THE DARKENING GLASS, third in the very prolific Paul Doherty's Mathilde of Westminster series, is given the framing device of being the recollections of Mathilde, who is immured in a London Priory at the behest of Edward III. She is looking back and writing a secret chronicle of events which occurred when she was the 'clerk, physician and lady of the chamber' to Queen Isabella, wife of Edward II. The events which she is recording in this particular book are set in 1312; Isabella is pregnant and the King is fleeing from the great Lords who are pursuing him in order to destroy his favourite Piers Gaveston. While the Court is at York the first in a series of murders of the Aquilae Petri, six close companions of Gaveston, takes place. Mathilde is charged by the King with discovering the truth about the murder. By the end of the book all six have been killed, but Mathilde's pursuit of the truth is disrupted as the Court is constantly on the move - to Tynemouth Abbey where Isabella is very nearly captured by the Scots (this is also the era of Robert the Bruce), then Scarborough Castle where Gaveston is finally captured by the Lords after the Castle is betrayed from within. Mathilde accompanies Gaveston to his final end when he is executed outside Warwick. By this time she has discerned the truth about the murders, although there is nothing she can do about bringing the murderer to any immediate justice.

In an Author's Note Doherty reveals that his DPhil thesis was on Isabella so he should certainly know the period well enough. Every chapter is preceded by a quotation from a contemporary chronicle, and some of the story, especially the death of Gaveston, is clearly based on known historical fact. Doherty also brings in the outlawing of the Templar order and the fact that many of the Templars fled to Scotland which was the only safe haven they could find. As this is a murky historical period there is no particular reason to question Doherty's account of events. Unfortunately this does not disguise the fact that there is a major problem with this book. This is the over-writing and style. Every so often the action will break off for long descriptive passages of medieval life - whether the court, towns, abbeys, castles, sieges or whatever - which not only interrupt the narrative but are not of the highest quality in terms of prose. This is made worse here by the fact that Mathilde's own voice - and the book is in first-person narrative - is distinctly uninspired - "A sinister premonition in the swirling bloody mist of murder and mayhem engulfing out lives. What could be done? I was confronted with a tangled mystery." (Almost an object lesson in the obvious and redundant adjective!)

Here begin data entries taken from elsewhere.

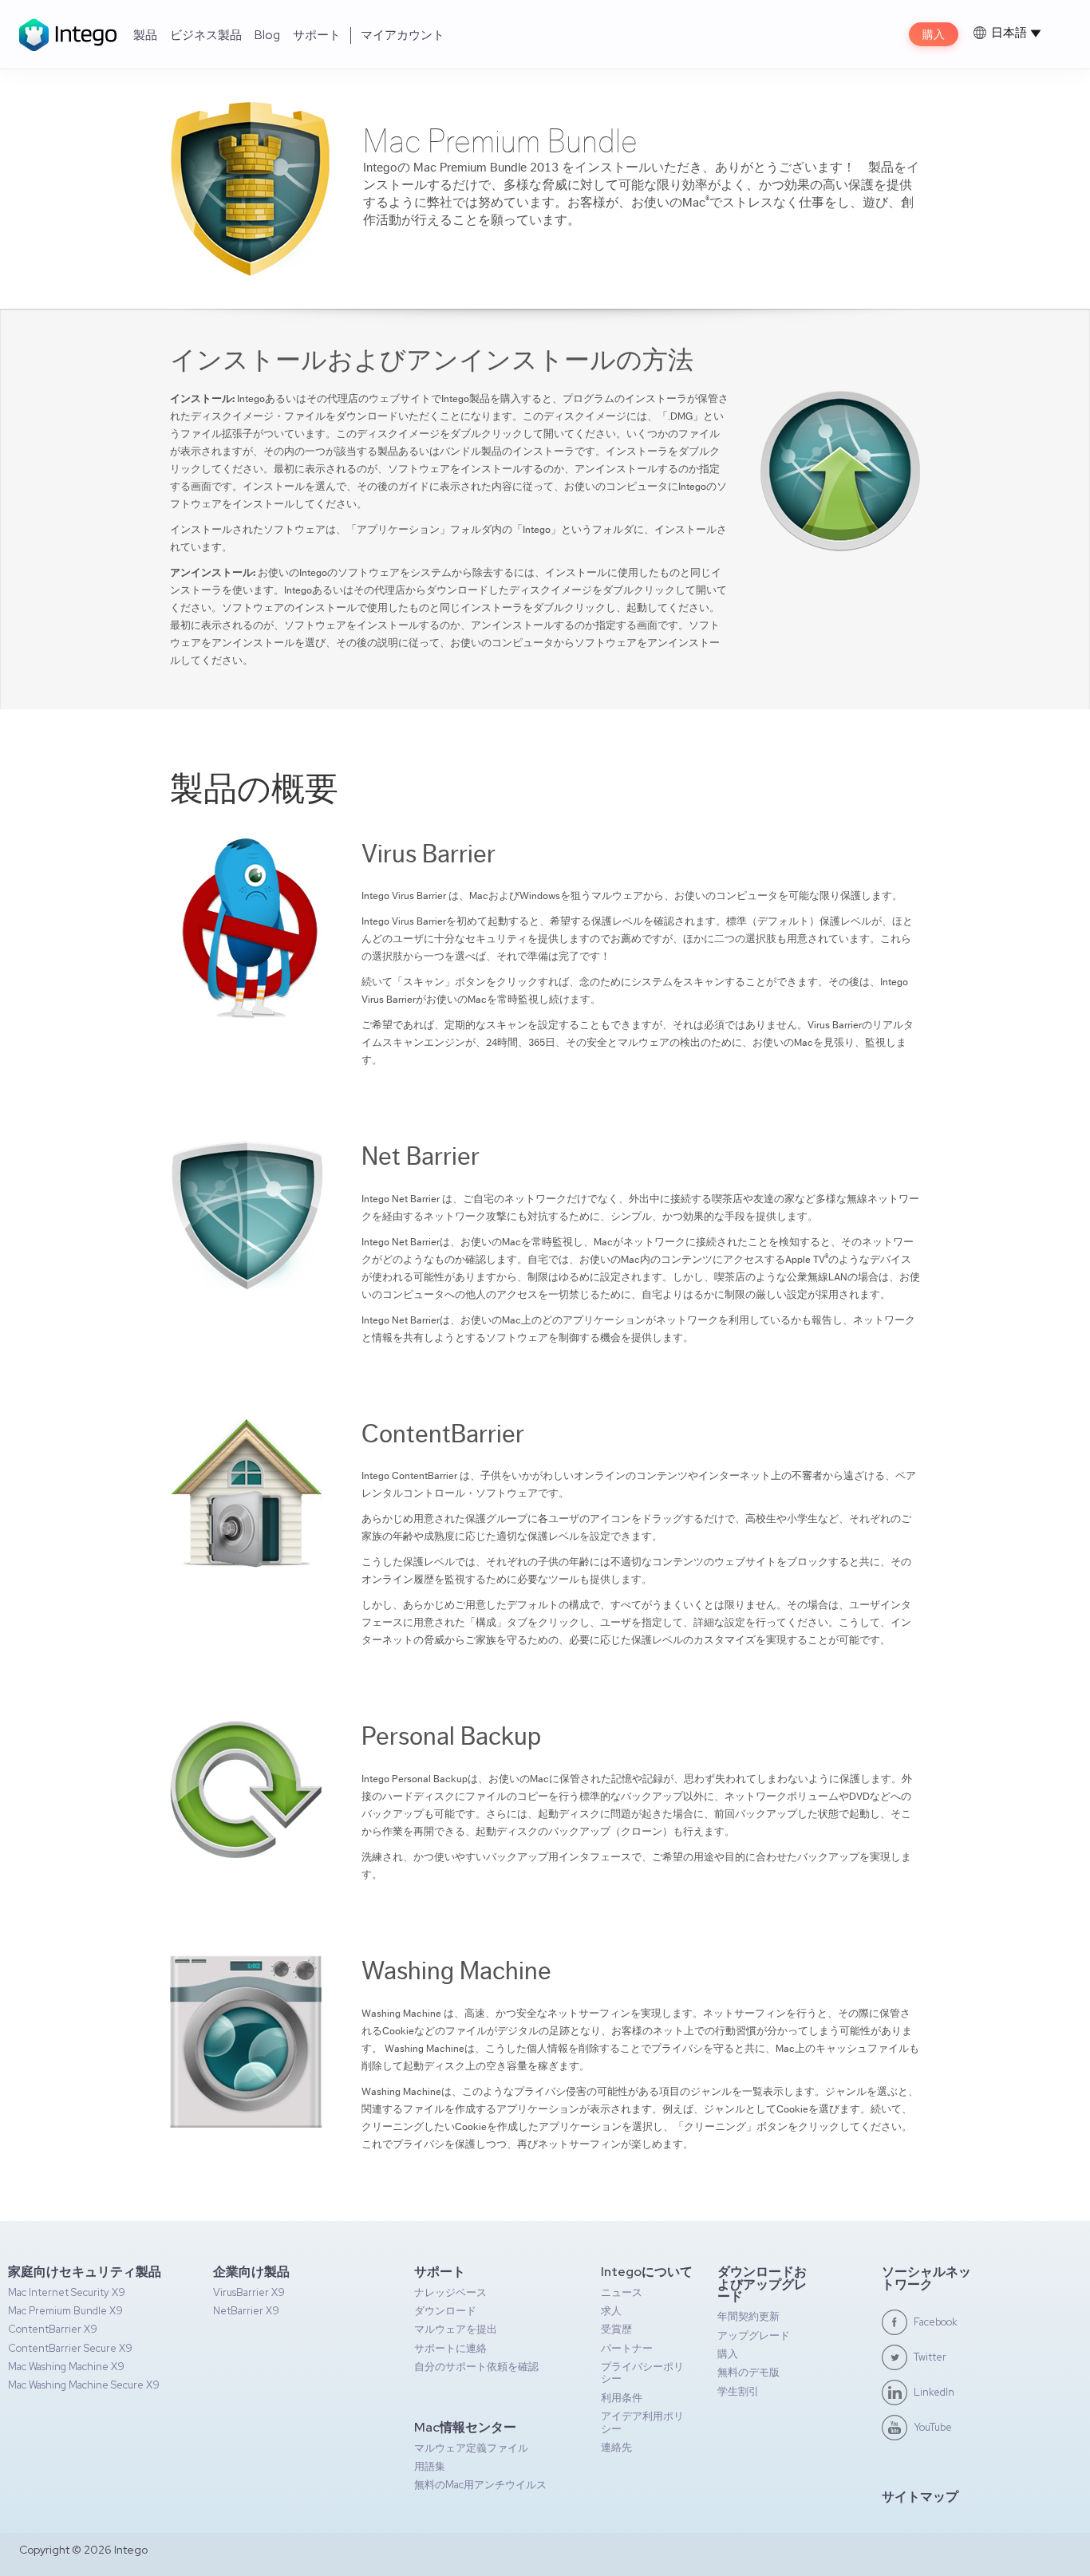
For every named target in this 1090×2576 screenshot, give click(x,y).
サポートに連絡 (450, 2348)
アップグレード (753, 2335)
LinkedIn (934, 2392)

The pity is that underneath all these unnecessary adjectives and piled-up descriptive passages there is actually a pretty decent murder plot and Doherty does know how to sustain an interesting historical narrative. In terms of the plot there are no less than two locked room puzzles, which must be something of a speciality as one also featured in the only other book of his I have read, the considerably superior Roman mystery MURDER'S IMMORTAL MASK. A full and satisfying explanation of all the events of the book - both historical and mystery - is provided when Mathilde sums the case up. But taken as a whole these undoubted strengths have to be set against the substantial weaknesses in the book's prose and the general ordinariness of characterisation. THE DARKENING GLASS is certainly not for those who demand good writing in their mysteries, but for those willing to over-look stylistic faults and skip some descriptive passages, there is enough narrative impetus, and certainly enough of a plot, to make the book readable.